Pope Julius I
Religious Leader
– 0352
Who was Pope Julius I?
Pope Julius I was the bishop of Rome from 6 February 337 to his death in 352.
He was a native of Rome and was chosen as successor of Mark after the Roman see had been vacant for four months. He is chiefly known by the part he took in the Arian controversy. After the followers of Eusebius of Nicomedia, who had become the archbishop of Constantinople, renewed their deposition of Athanasius at a synod held in Antioch in 341, they resolved to send delegates to Constans, Emperor of the West, and also to Julius, setting forth the grounds on which they had proceeded. Julius, after expressing an opinion favourable to Athanasius, adroitly invited both parties to lay the case before a synod to be presided over by himself. This proposal, however, the Arian Eastern bishops declined to accept.

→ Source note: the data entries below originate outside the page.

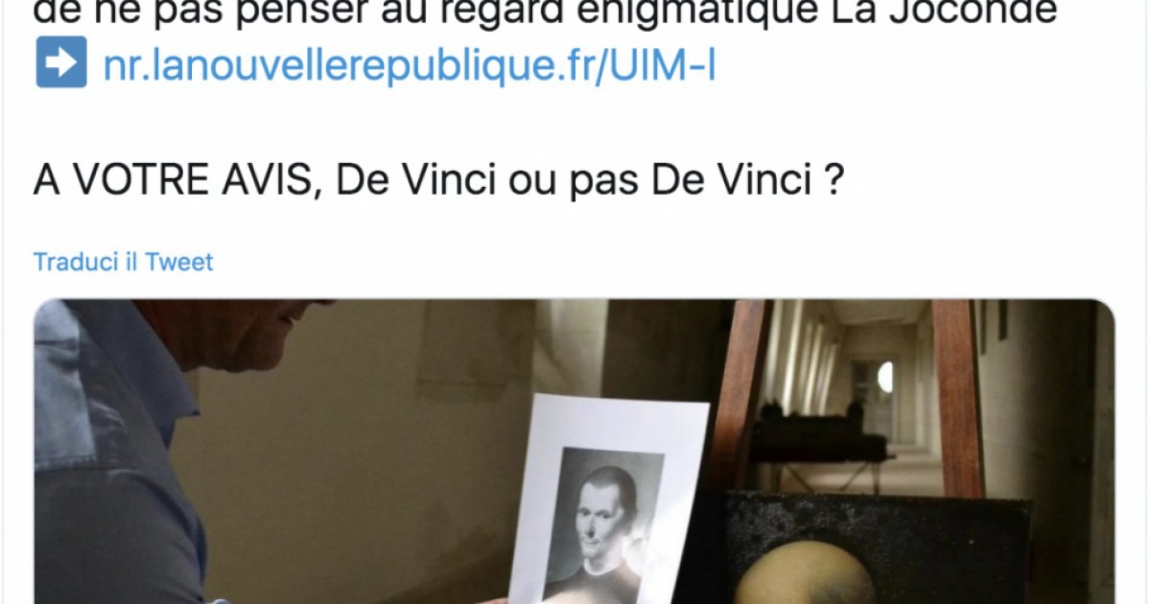Open the tweet's attached photo
1151x604 pixels.
574,451
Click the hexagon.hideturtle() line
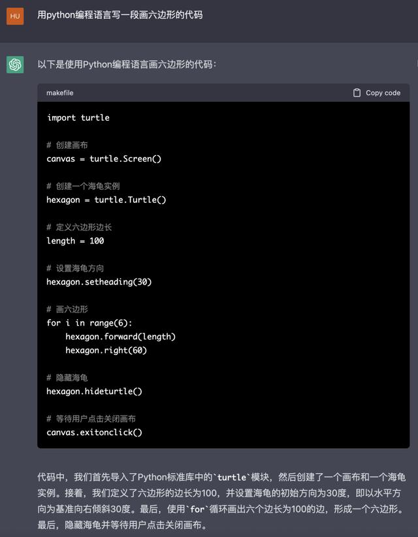This screenshot has width=418, height=537. 94,391

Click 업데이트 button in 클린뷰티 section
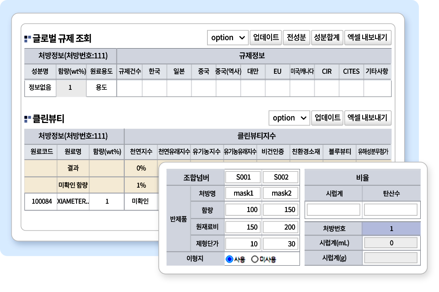pos(327,118)
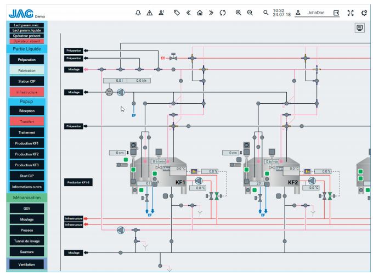The width and height of the screenshot is (373, 275).
Task: Zoom out with the minus magnifier
Action: pyautogui.click(x=251, y=11)
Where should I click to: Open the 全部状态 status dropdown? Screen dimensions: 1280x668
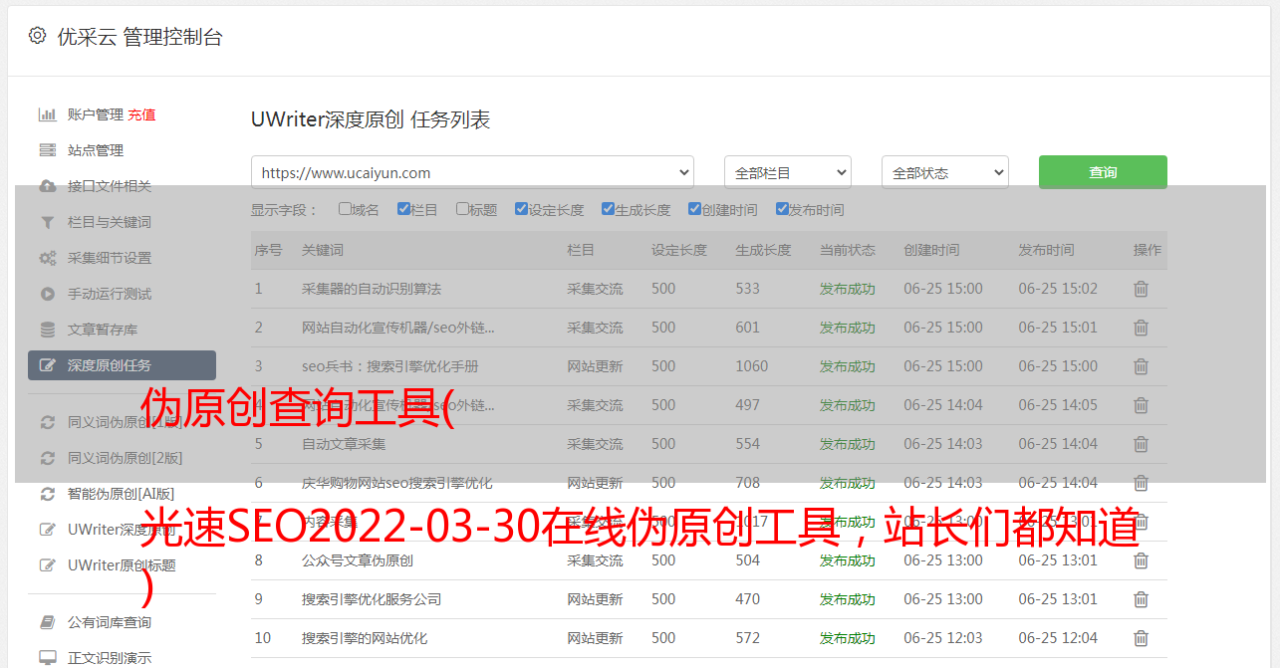[944, 172]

On this second banishment from Alexandria, Athanasius came to Rome, and was recognised as a regular bishop by the synod presided over by Julius in 342. Julius sent a letter to the Eastern bishops that is an early instance of the claims of primacy for the bishop of Rome. Even if Athanasius and his companions were somewhat to blame, the letter runs, the Alexandrian Church should first have written to the pope. "Can you be ignorant," writes Julius, "that this is the custom, that we should be written to first, so that from here what is just may be defined".